__Problema proposto 1__: Nos registros, reescreva as linhas que começam na que contém "Given: Click the wakeup_uni behavior cell" e seguem até o final dos registros, trocando "dock" por "taskbar" e mantendo todo o restante inalterado. Omita as imagens na resposta.

__Trecho fornecido__:
┌──
No plano de recuperação judicial proposto, os bancos passarão a ser acionistas do negócio, pela conversão de R$ 12 bilhões de dívidas em ações. “Há uma grande complexidade sobre a forma do aceite da recuperação, mas aparentemente a relação está normalizada, dentro de um novo contexto”, reforça Zuanazzi.

Para Daniel Nogueira, sales de Renda Variável InvestSmart XP, existe uma dificuldade grande de posição por parte das casas de research para o papel, além da complicada projeção dos números e aplicação dos modelos matemáticos. “Temos uma empresa em que os reais números dos últimos anos vieram à tona há pouco tempo, uma imagem fragilizada frente ao público por conta da fraude e um cenário ainda difícil de juros altos, mesmo que em tendência de queda”, afirma.

Anúncio do rombo e renúncia de CEO: relembre o caso

A fraude veio à tona em 11 de janeiro de 2023, por meio de fato relevante, anunciando a inconsistência contábil de R$ 20 bilhões e a saída de Sergio Rial, CEO da empresa, que deixou o cargo após 10 dias na holding, seguido de André Covre (diretor financeiro e de relações com investidores), que também “abandonou o barco”.

No dia 13, a agência Fitch de classificação de risco rebaixou o rating de crédito da Americanas “AA+(bra)” para “CC(bra)”; a sigla representava o risco alto de calote no mercado.

O BTG Pactual, então na lista dos principais credores, apresentou uma liminar para derrubar a Tutela de Urgência, garantida pela Americanas no dia anterior. Tratava-se de um pedido de proteção judicial para ‘segurar’ o prazo de pagamento de dívidas, já reclamadas por acionistas, por 30 dias. A medida também garantia que somente após esse prazo seja apresentado um pedido de recuperação judicial.

Logo em seguida, a Justiça do Rio negou o pedido do BTG, que afirmava, em petição, se referindo a Lemann, Sicupira e Telles:

“Os três homens mais ricos do Brasil (com patrimônio avaliado em R$ 180 bilhões), ungidos como uma espécie de semideuses do capitalismo mundial “do bem”, são pegos com a mão no caixa daquela que, desde 1982, é uma das principais companhias do trio.
└──
Entradas de dados extraídas
┌──
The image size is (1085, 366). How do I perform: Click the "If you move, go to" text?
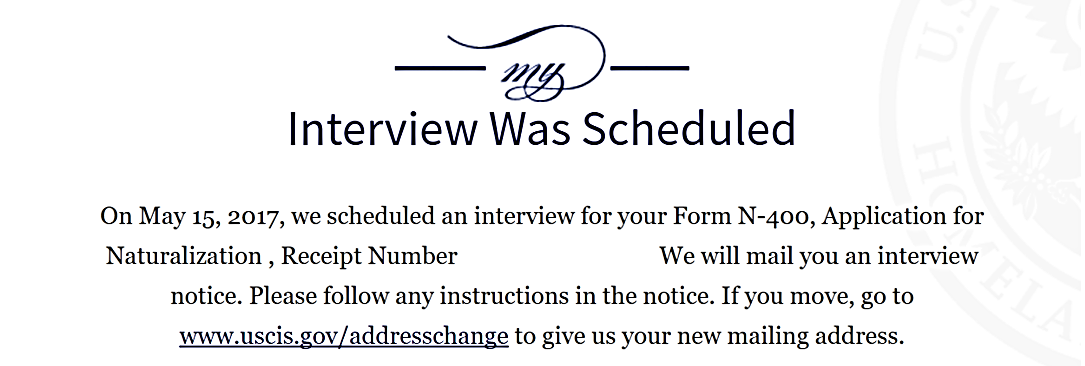pyautogui.click(x=817, y=297)
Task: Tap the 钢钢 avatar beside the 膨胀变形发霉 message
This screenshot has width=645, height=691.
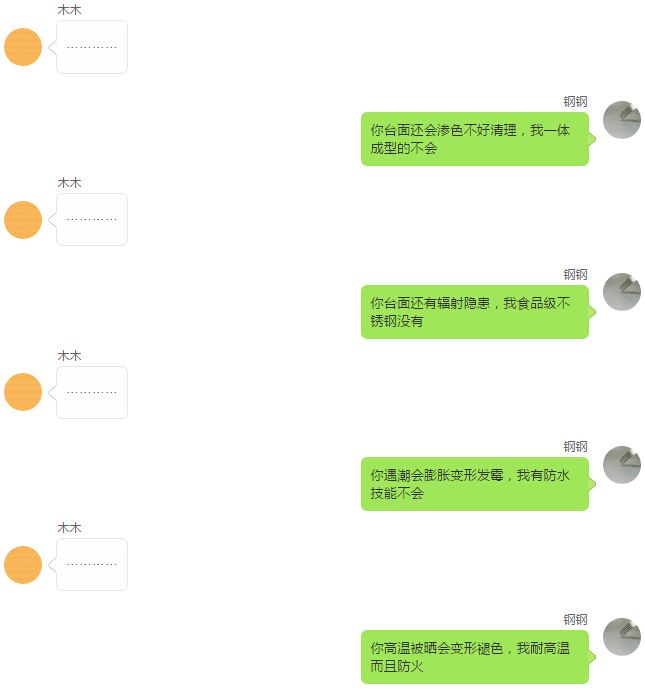Action: pos(622,464)
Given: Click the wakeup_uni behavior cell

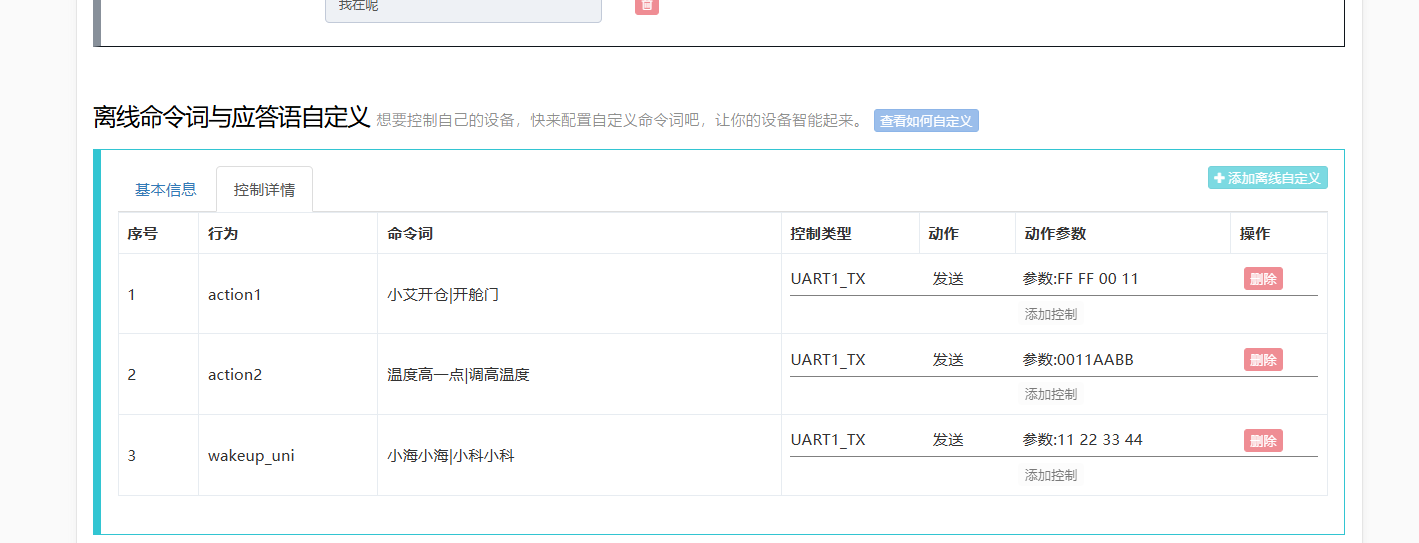Looking at the screenshot, I should pos(251,456).
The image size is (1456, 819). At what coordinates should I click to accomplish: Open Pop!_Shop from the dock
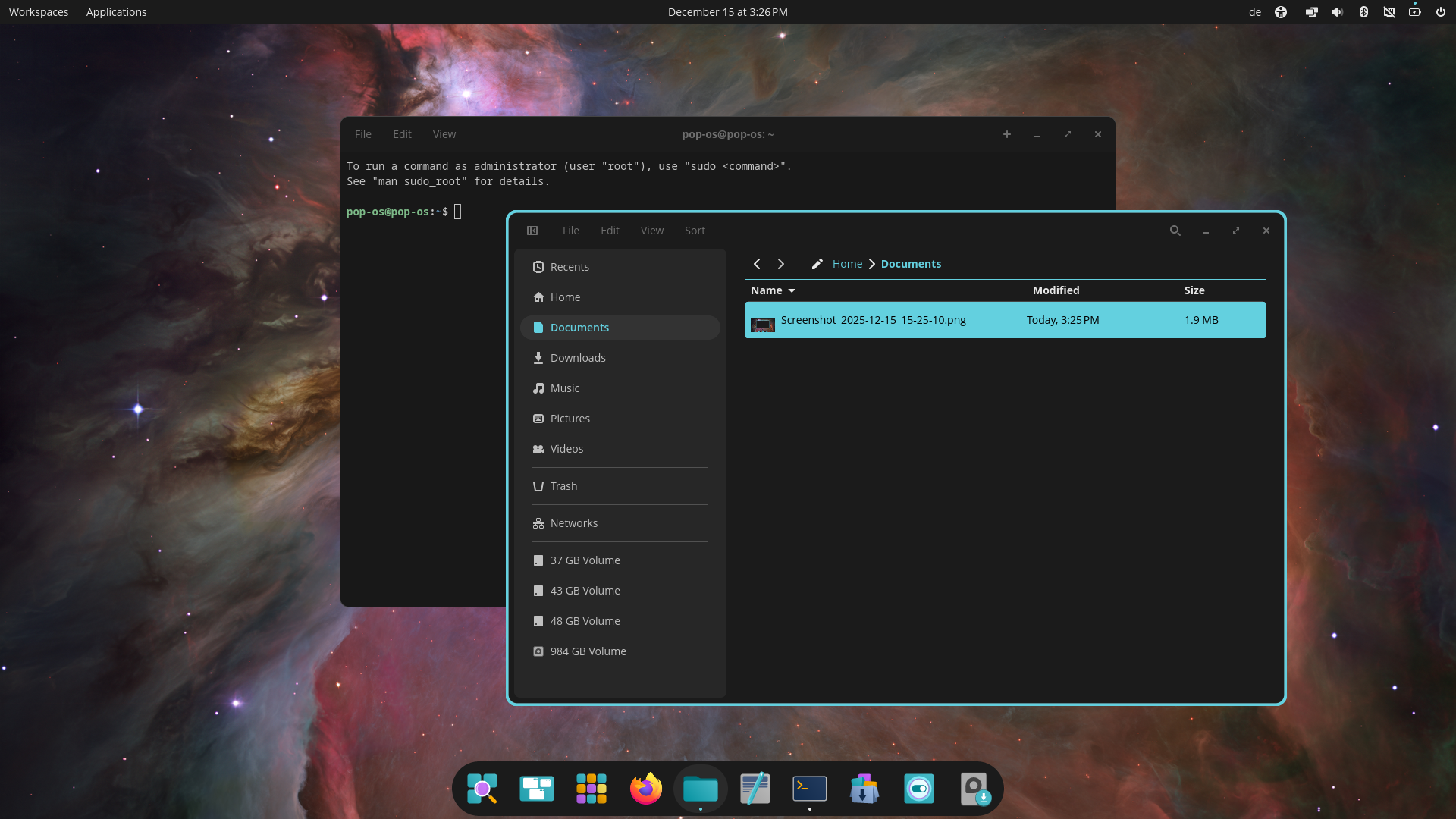(864, 789)
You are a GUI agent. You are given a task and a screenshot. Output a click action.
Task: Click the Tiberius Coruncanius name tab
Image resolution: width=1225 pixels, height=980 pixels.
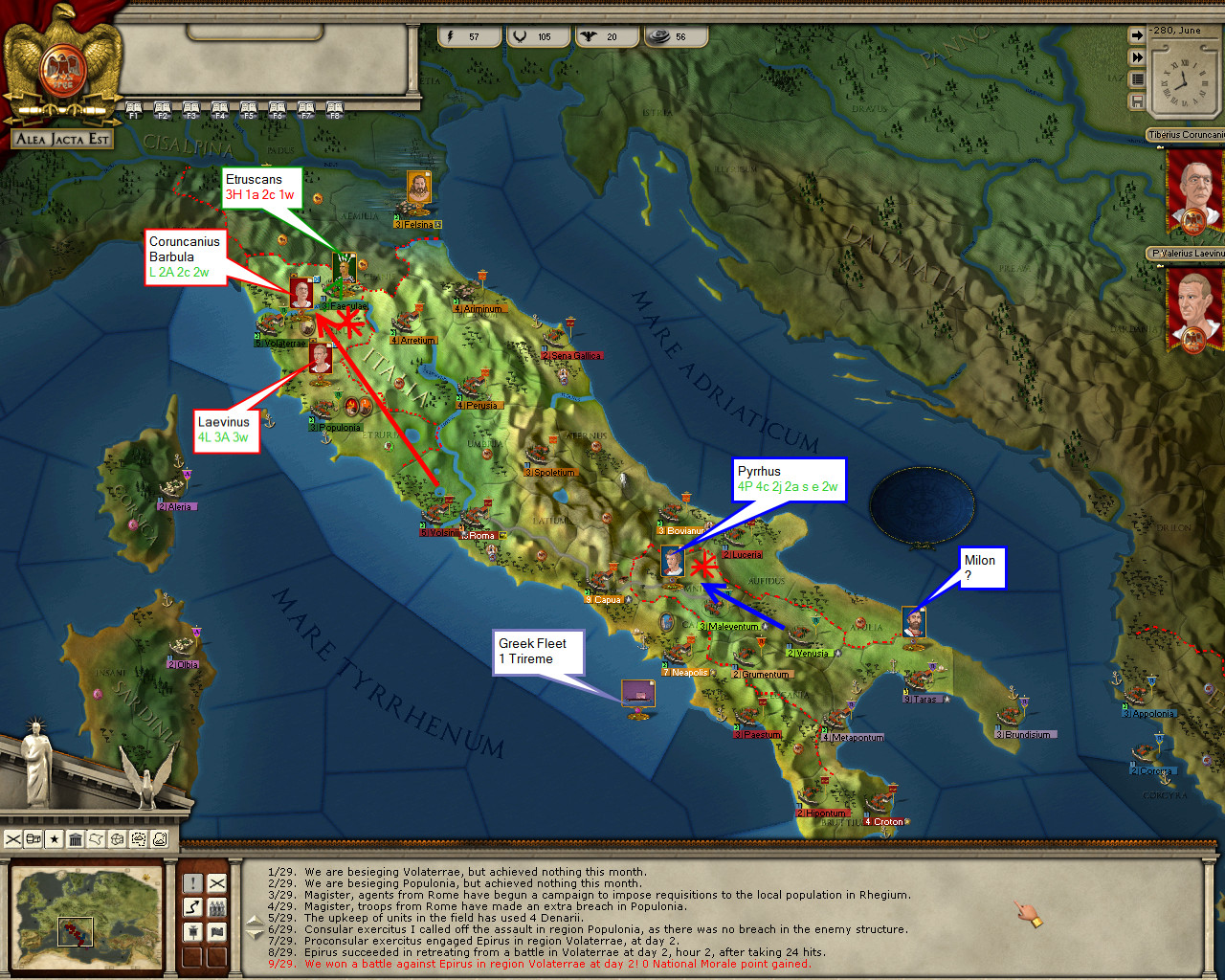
└──
__Problema proposto 2__:
Responda com base no texto sobre a Americanas:
(a) Quantos bilhões de reais em dívidas serão convertidos em ações no plano de recuperação judicial proposto?
(b) Em que data a fraude veio à tona?
(c) Para qual rating a Fitch rebaixou a Americanas?

__Resposta correta 1__:
Given: Click the wakeup_uni behavior cell

Looking at the screenshot, I should pos(251,456).
The image size is (1456, 819). At what coordinates should I click to accomplish: Open Pop!_Shop from the taskbar
(864, 789)
You are a GUI agent. You are given a task and a screenshot. Output a click action.
Task: Click the Tiberius Coruncanius name tab
Image resolution: width=1225 pixels, height=980 pixels.

__Resposta correta 2__:
(a) R$ 12 bilhões.
(b) Em 11 de janeiro de 2023.
(c) Para "CC(bra)".